> **What the task requires**:
Could you copy the records below exactly, keeping none of the images?

Records drawn from a dataset:
- Opening Delimiter -

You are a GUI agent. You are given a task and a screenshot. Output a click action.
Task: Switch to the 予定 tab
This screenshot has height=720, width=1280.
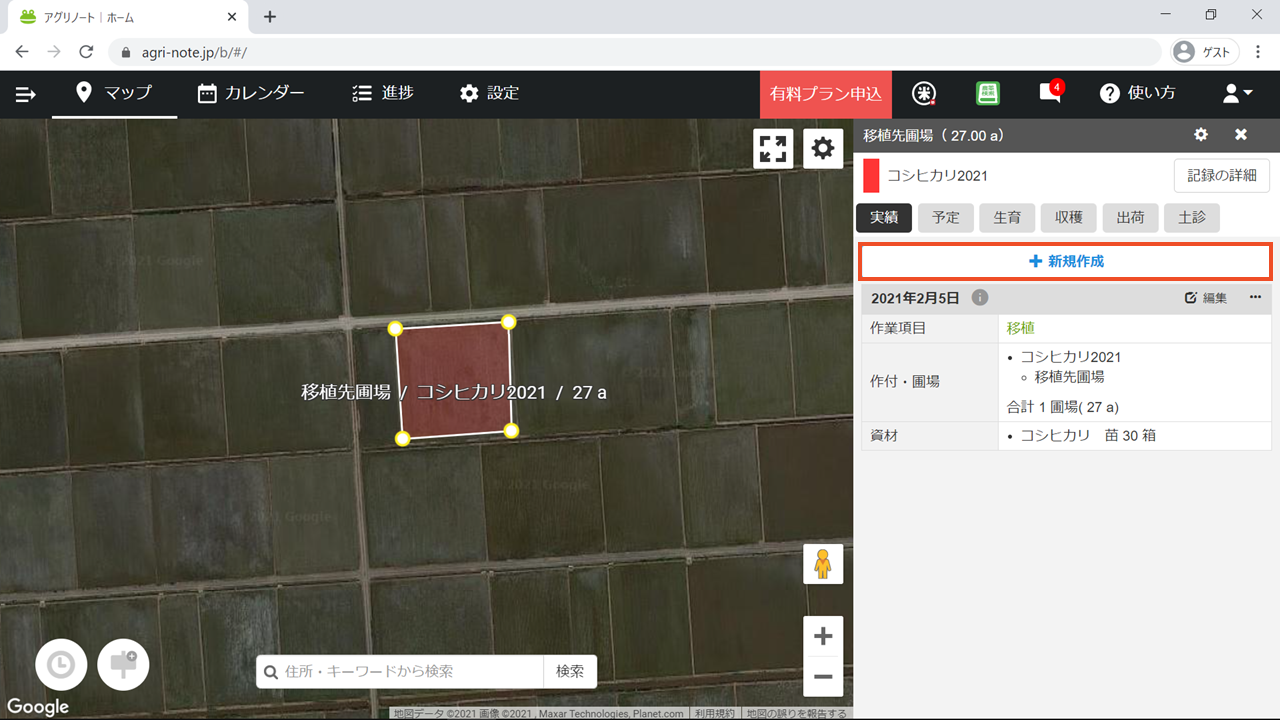[946, 218]
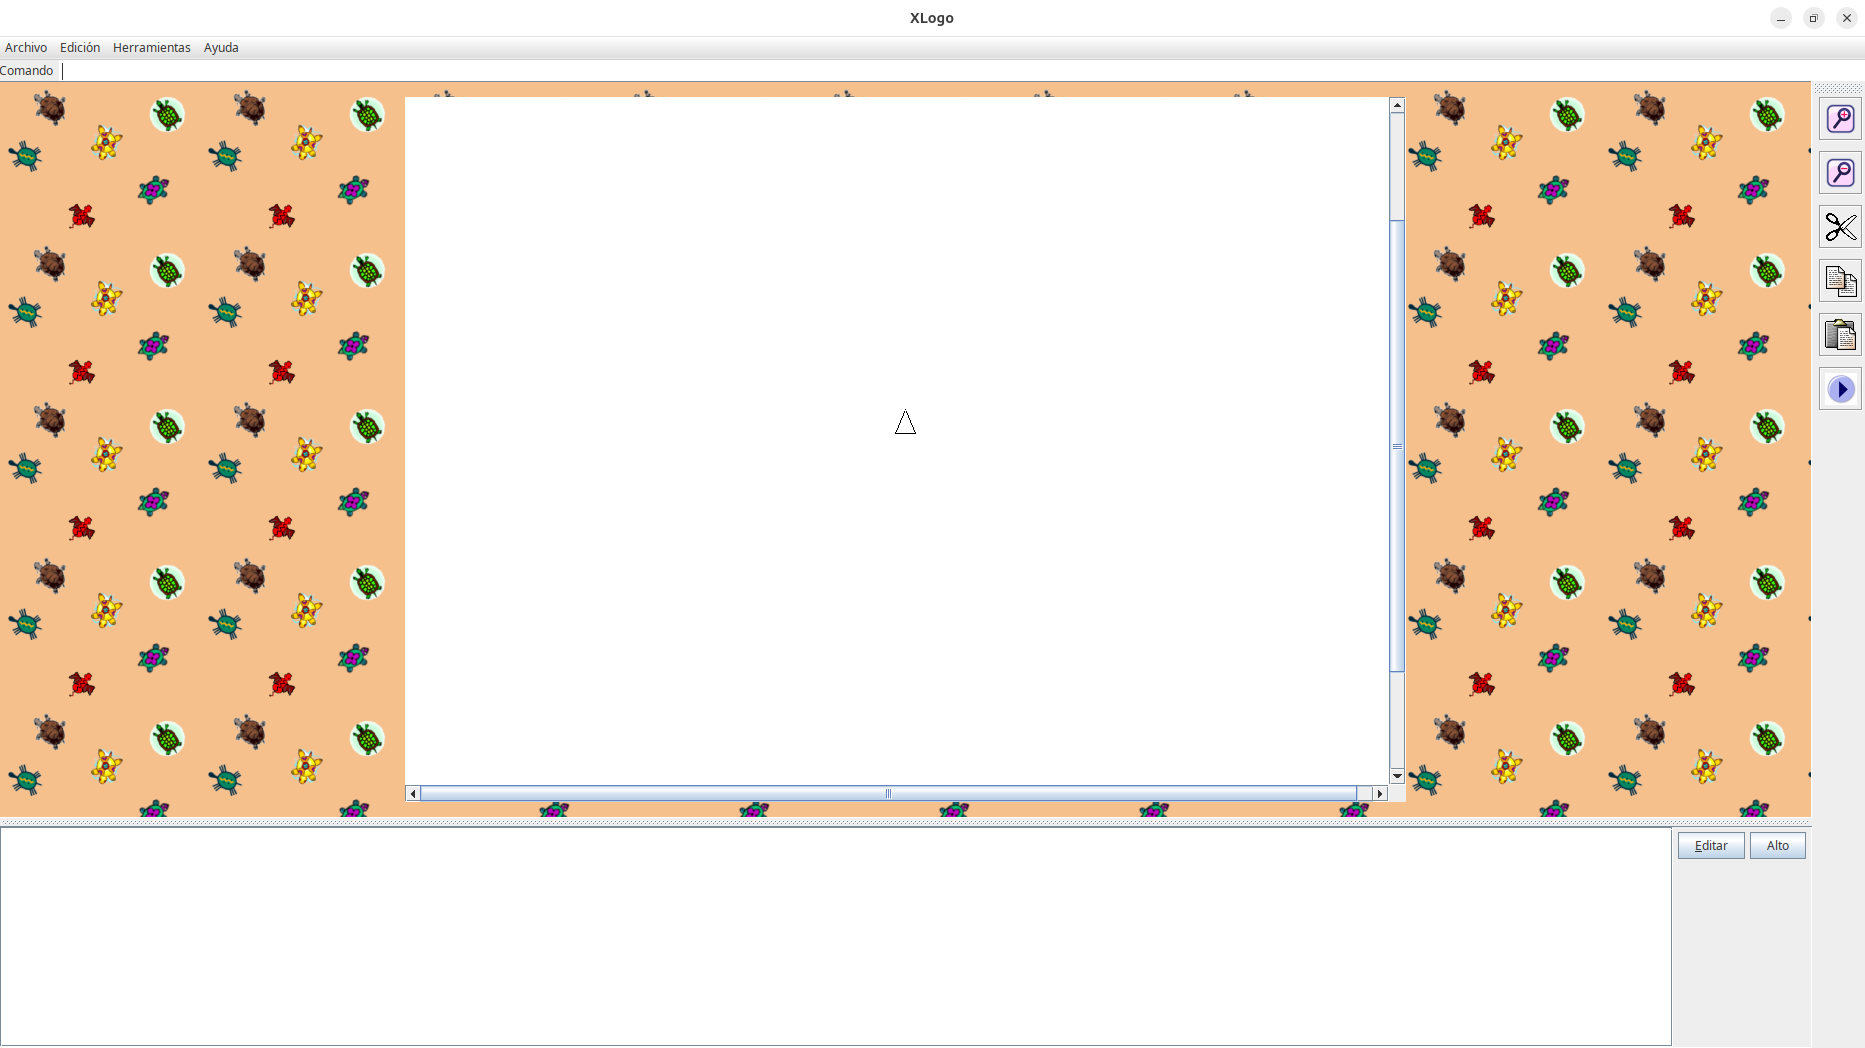Click the canvas scroll down arrow
Screen dimensions: 1865x1048
click(1397, 776)

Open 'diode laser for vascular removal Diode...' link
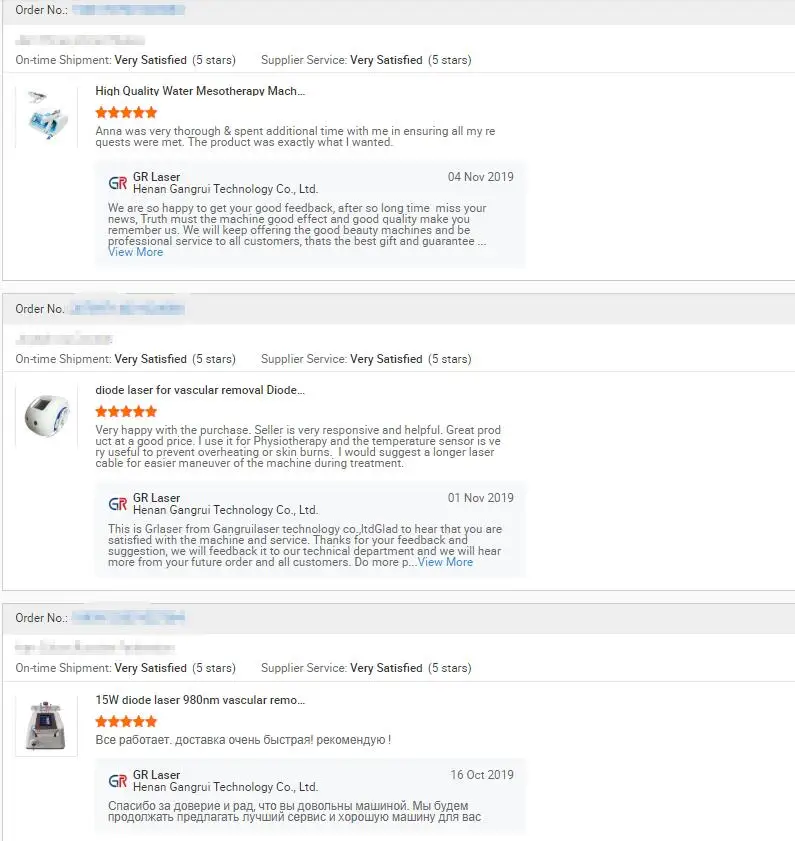[200, 390]
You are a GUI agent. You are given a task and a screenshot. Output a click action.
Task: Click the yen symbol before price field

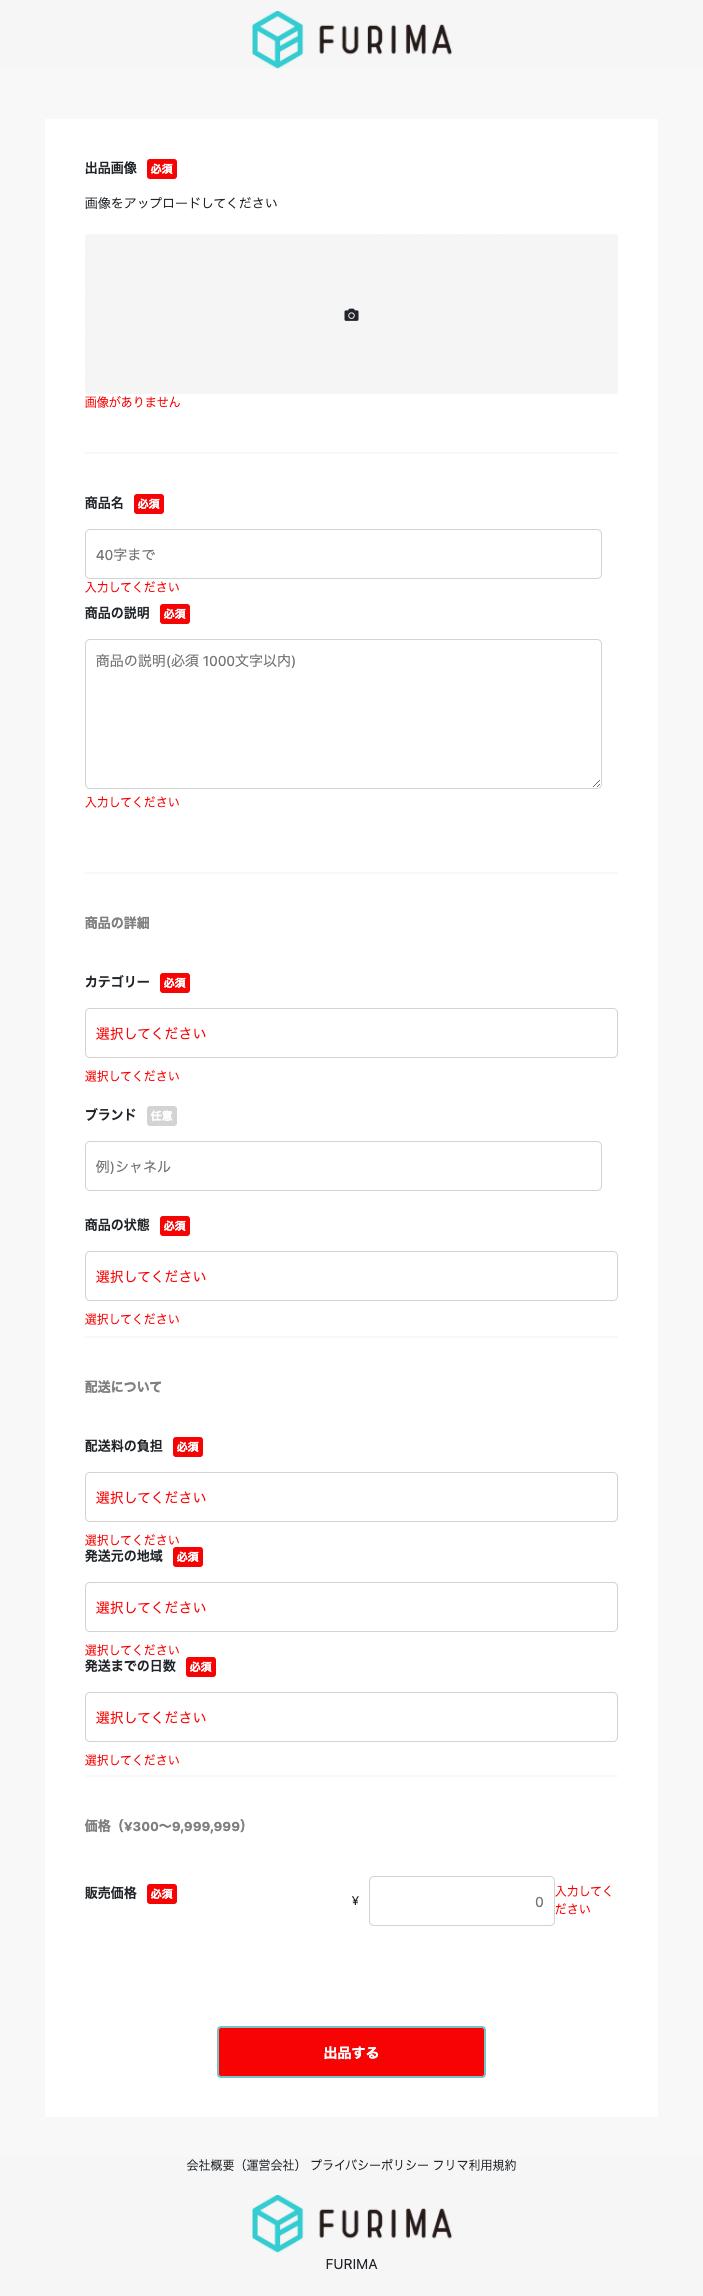point(355,1901)

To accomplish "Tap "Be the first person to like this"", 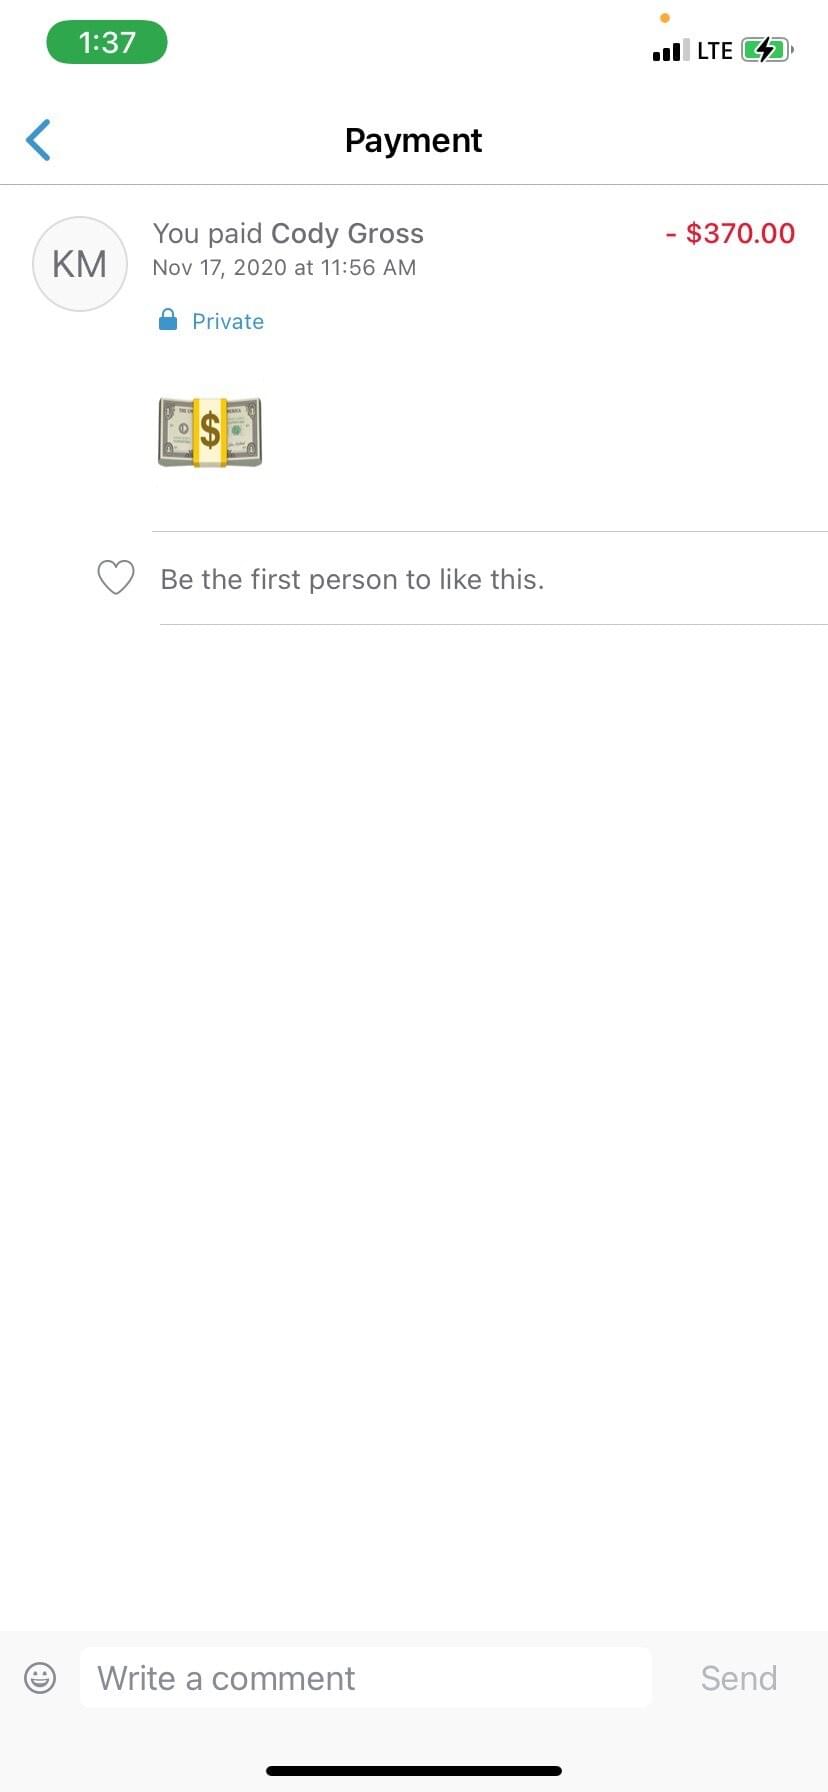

- Closing Delimiter -

> **Your response**:
You are a GUI agent. You are given a task and a screenshot. Output a click action.
Task: Switch to the 予定 tab
This screenshot has height=720, width=1280.
[946, 218]
Click the canvas scroll down arrow
Screen dimensions: 1865x1048
click(1397, 776)

Open 'diode laser for vascular removal Diode...' link
[200, 390]
You are a GUI agent. You are given a task and a screenshot. Output a click action.
Task: Click the yen symbol before price field

point(355,1901)

To accomplish "Tap "Be the first person to like this"", 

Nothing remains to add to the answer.